• [Exercise details]: Each record below must be reproduced exactly as it reads, with its images omitted.

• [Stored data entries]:
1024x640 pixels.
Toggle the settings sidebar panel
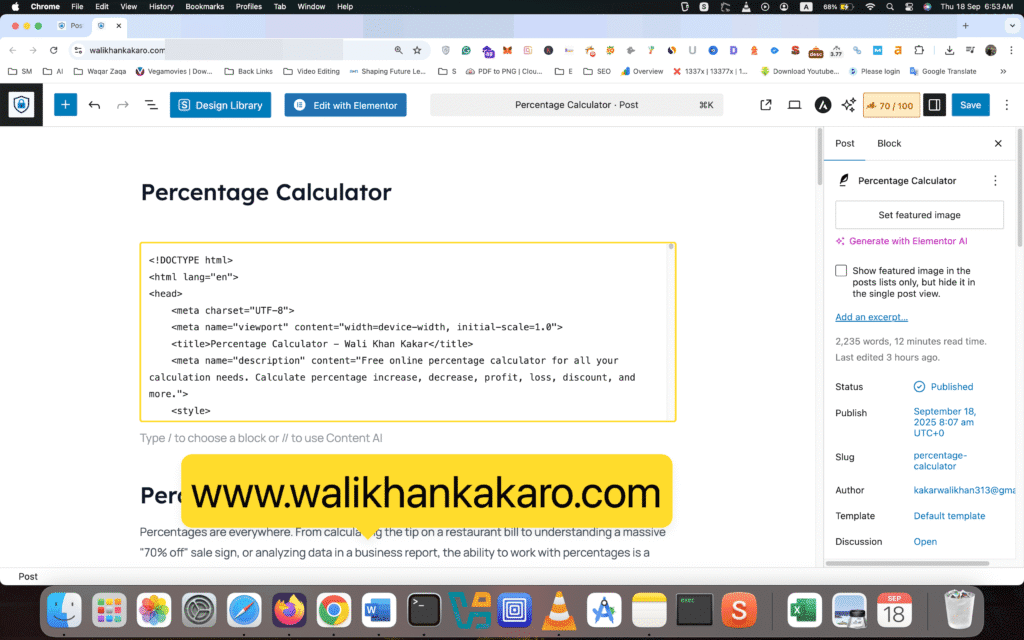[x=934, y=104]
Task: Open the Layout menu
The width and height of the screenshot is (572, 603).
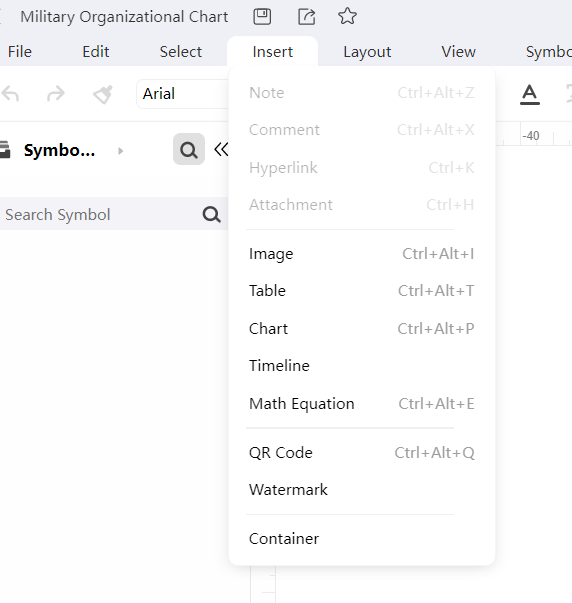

• [Output below]:
1024x640 pixels.
Toggle the settings sidebar panel
[x=934, y=104]
Task: Open the Layout menu
The width and height of the screenshot is (572, 603).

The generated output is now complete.